Written and Directed by John Requa, Glenn Ficarra
Starring Jim Carrey, Ewan McGregor, Rodrigo Santoro, Antoni Corone, Leslie Mann

Sixteen years after hitting it big with gross out comedies, Ace Ventura… and Dumb and Dumber, Jim Carrey heads back to the well with …Phillip Morris. If you’d like a semi-autobiographical film based on gay con man Steven Jay Russell where at least some of the gross out includes gay sex, this might be for you. The film had trouble getting a distributor at first due to the explicit content. They shave enough down until it eventually was edited enough to be palatable. The end result feels like an approximation of the Farrelly Brothers, without any three dimensional characters, except for Carrey’s Russell. He’s not at all relatable, if sometimes funny.

The inability to relate has little to do with his being gay. He’s not the first and won’t be the last. That he leaves a wife (Mann) and kids in his wake is disconcerting, but this is a choice Russell made. We get a whiff of his first relationship (with Santoro), and we also see the wreck he makes of both of their lives by lying, cheating and conning people to pay for his expensive lifestyle. This all comes to an end, then he is sent to prison.

Once in prison, Russell meets and immediately falls for McGregor’s titular Phillip Morris. McGregor has played flamboyant often enough that this is a walk in the park for him. Unfortunately he doesn’t get to do more than wait and be surprised. Russell cons not only his way out of prison, but Phillip, too. Then he goes on to be a lawyer for McGregor’s family too.

Eventually this new routine catches up to Russell and he’s back in jail. And the cycle continues. What could be a pretty amazing story is relegated to some cheap laughs through messing around with the timeline style editing. Sometimes it works (the opening scene) and other times, like when we get a surprise postscript on Santoro’s character, it’s just too convenient to create the emotional pull that it could have.

The biggest problem with making this astounding story into a comedy is that every character is essentially a prop. There is no reason to be invested in any of Russell’s relationships, because Requa and Ficarra place them only where they need to be to provide a punchline. The treatment of Russell’s first wife is a perfect example. Is she a simple-minded Christian, or is she just going through the motions? It depends on what the joke needs.

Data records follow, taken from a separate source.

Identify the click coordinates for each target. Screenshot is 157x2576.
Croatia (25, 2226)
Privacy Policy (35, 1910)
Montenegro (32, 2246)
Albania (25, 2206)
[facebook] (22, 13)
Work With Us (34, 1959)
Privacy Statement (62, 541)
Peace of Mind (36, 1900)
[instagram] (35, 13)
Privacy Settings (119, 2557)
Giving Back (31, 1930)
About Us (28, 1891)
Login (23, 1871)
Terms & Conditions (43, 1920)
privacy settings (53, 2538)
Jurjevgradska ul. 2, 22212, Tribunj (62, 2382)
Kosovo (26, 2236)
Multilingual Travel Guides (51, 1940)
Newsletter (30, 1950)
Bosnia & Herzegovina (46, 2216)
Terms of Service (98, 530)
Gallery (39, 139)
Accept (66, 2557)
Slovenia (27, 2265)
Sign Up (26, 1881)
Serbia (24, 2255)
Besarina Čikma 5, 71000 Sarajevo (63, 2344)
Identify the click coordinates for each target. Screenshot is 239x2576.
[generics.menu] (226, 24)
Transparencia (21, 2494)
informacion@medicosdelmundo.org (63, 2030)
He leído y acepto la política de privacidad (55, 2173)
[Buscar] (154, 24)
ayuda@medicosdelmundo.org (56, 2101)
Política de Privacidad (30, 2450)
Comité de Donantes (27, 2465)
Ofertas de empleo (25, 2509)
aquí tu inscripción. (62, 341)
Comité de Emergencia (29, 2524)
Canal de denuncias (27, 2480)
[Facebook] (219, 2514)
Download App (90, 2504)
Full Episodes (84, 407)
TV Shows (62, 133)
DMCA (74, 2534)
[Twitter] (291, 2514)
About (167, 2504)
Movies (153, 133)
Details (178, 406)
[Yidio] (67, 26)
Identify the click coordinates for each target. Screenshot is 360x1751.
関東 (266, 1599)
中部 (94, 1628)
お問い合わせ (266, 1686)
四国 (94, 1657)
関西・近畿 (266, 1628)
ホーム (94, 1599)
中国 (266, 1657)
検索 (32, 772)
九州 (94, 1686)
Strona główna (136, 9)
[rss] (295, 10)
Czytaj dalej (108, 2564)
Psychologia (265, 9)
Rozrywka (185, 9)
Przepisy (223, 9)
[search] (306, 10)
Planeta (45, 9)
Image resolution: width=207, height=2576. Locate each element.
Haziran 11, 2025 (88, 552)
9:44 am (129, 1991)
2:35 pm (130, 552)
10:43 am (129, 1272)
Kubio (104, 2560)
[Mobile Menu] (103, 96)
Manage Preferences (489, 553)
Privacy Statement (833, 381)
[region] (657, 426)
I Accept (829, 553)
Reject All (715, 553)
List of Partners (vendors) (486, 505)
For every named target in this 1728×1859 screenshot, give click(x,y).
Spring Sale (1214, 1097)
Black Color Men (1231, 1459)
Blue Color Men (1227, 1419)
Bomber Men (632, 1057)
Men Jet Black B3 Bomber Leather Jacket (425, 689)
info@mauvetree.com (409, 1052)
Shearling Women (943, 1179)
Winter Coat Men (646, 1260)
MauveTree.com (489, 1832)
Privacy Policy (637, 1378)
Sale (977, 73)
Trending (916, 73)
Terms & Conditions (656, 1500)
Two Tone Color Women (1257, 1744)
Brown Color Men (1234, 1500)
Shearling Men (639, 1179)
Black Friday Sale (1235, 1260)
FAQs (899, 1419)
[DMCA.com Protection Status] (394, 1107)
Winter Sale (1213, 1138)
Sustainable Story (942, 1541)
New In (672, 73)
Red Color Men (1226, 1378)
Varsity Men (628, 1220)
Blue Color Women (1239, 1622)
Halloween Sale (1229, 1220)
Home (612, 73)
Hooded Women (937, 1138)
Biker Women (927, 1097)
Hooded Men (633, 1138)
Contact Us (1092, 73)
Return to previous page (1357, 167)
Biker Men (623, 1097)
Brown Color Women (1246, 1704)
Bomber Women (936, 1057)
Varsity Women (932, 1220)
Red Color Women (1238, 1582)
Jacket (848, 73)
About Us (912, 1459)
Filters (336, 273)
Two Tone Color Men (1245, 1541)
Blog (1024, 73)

Carrey is essentially the same here as he is in any comedy. He’s manic, frantic, sincere and not even in the room when he’s listening to those he supposedly loves. It doesn’t matter that he’s going all out for the gay or emerging from the ass of a fake Rhinoceros. There has to be something real for him to act off of sometimes.

As for McGregor, he’s wasted here. If you just want someone to look at, that’s okay. It’s kind of like having Margot Robbie in your movie and just having her alternate from a smile to a frown and back. Nothing to grab out of the performance. If the story is going to have his name in the title, one would hope to learn at least one distinguishing characteristic about Phillip Morris.

Like with anything, there’s an evolution in characterizations of any marginalized group. Five years removed from Brokeback Mountain, this still feels relatively early on in the process of getting beyond token gay characters. It’s too true to be a comedy, and too insane to be drama. Maybe a mini-series could have let it all air out and make us feel like we’re watching a story about humans.